5. At least 28 days or five half-lives (whichever is longer) have elapsed from last dose
of any approved or investigational therapy for metastatic melanoma.
6. Appropriate birth control for men and women with childbearing potential
7. Corticosteroid dose stable for at least 14 days
8. Adequate end-organ function:
- ANC ≥ 1.5x109/L
- Hemoglobin ≥ 9 g/dL
- Platelets ≥100 x109/L
- Total bilirubin ≤ 1.5x ULN
- AST and ALT ≤ 2.5x ULN
- Creatinine ≤ 1.5 mg/dL
- PT/PTT ≤ 1.5x ULN
- LVEF ≥ 50%
9. Age ≥ 18 years
10. Recipients of prior radiation therapy to the brain including stereotactic radiosurgery
or whole brain irradiation may be included if there are 1-4 untreated or progressing
brain lesions. At his discretion, the Study Chair may review any enrollment decision
regarding which subjects will be enrolled prior to the initiation of treatment on
trial.
Exclusion Criteria:
1. Neurological symptoms from melanoma brain metastases
2. Patients may not have received prior therapy with dabrafenib, vemurafenib, or other
potent, highly effective BRAF inhibitors. Prior therapy with sorafenib is permitted.
3. Any indication for urgent or emergent neurosurgery. Patient may enroll after
neurosurgery at least 14 days after neurosurgery as long as they meet all other study
qualifications.
4. Pregnant or lactating women. The effects of dabrafenib on the developing human fetus
are unknown. For this reason, women of child-bearing potential and men must agree to
use a highly effective method of contraception including: hormonal contraceptives
(oral contraceptives, Nuvaring, Depo Provera) an intrauterine device, true abstinence
or two barrier methods of birth control including condoms with cervical cap or
diaphragm. Baseline pregnancy testing is required for all women of child-bearing
potential. Should a woman become pregnant or suspect she is pregnant while she or her
partner is participating in this study, she should inform her treating physician
immediately. Men treated or enrolled on this protocol who are sexually active with
women of child bearing potential must also agree to use adequate contraception prior
to and during the study as outlined above, and for, and four months after completion
of study drug administration.
5. History of known cardiac arrhythmias or acute coronary syndromes within the past 24
weeks.
6. History of a second malignancy with evidence of active disease within the past 3 years
except non-melanoma skin cancer, indolent prostate cancer, and stable CLL without
lymphadenopathy
7. Complete resection of a single brain metastasis or of all known brain metastases.
Patients who have undergone subtotal resection are eligible providing residual disease
is < 2.0 cm in maximum diameter.
8. Patients with metastases within 2 mm of the optic nerve or optic chiasm so that some
portion of the optic nerve or chiasm would receive > 9 Gy from radiosurgery.
9. Patients with metastases in the brainstem.
10. Contraindication to MRI (such as cardiac pacemaker).
11. The following medications or non-drug therapies are prohibited:
- Other anti-cancer therapy while on treatment in this study.
- Use of other investigational drugs within 28 days preceding the first dose of
dabrafenib.
- Antiretroviral drugs.

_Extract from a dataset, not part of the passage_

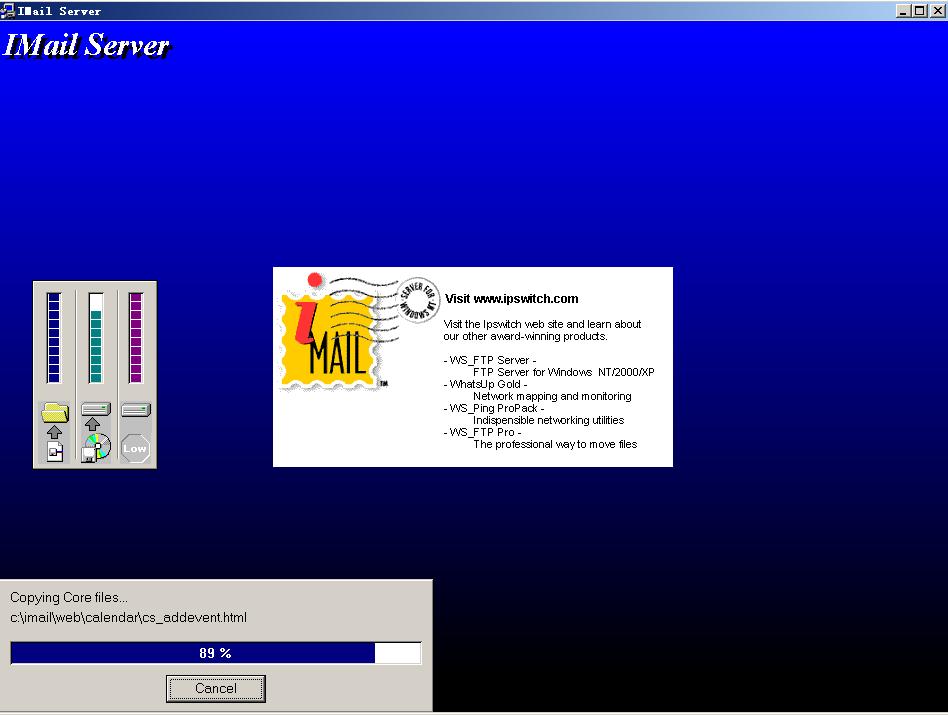Click the red ball on the IMail logo

coord(316,281)

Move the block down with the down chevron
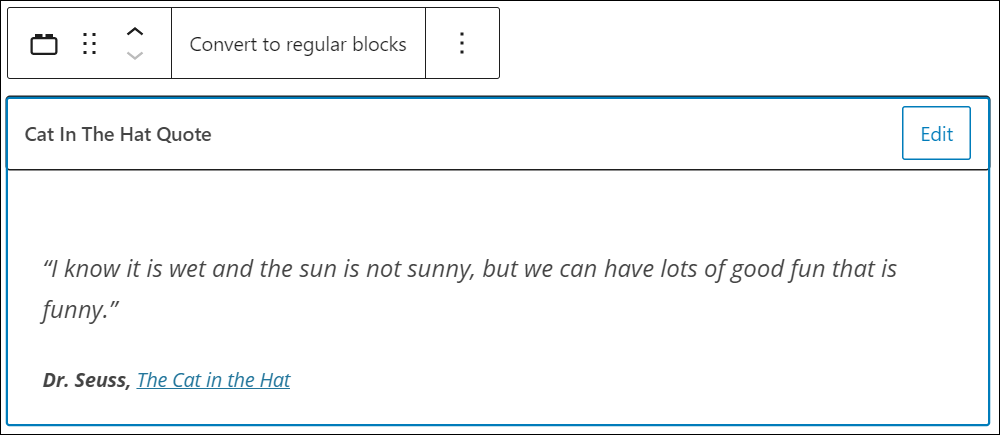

Subjects with known HIV are ineligible for study
participation.
- Herbal remedies (i.e., St. John's wort).
- Drugs that are strong inhibitors or inducers of CYP3A or CYP2C8, p-glycoprotein
(Pgp) or Bcrp transporter because they may alter dabrafenib concentrations. The
list may be modified based on emerging data. These include but are not limited to
those listed in Appendix 2; consider therapeutic substitutions for these
medications.
12. Unresolved toxicity of National Cancer Institute Common Terminology Criteria for
Adverse Events, version 4.0. Grade 2 or higher from previous anti-cancer therapy,
except alopecia.
13. Presence of active gastrointestinal disease or other condition that will interfere
significantly with the absorption of drugs. If clarification is needed as to whether a
condition will significantly affect absorption of drugs, contact the Study Chair for
permission to enroll the subject. Study Chair has final decision regarding which
subjects will be enrolled.
14. A history of known Human Immunodeficiency Virus (HIV), Hepatitis B Virus (HBV), or
Hepatitis C Virus (HCV) infection. Subjects with laboratory evidence of HBV clearance
may be enrolled with permission of the GSK medical monitor.
15. A history of known glucose-6-phosphate dehydrogenase (G6PD) deficiency.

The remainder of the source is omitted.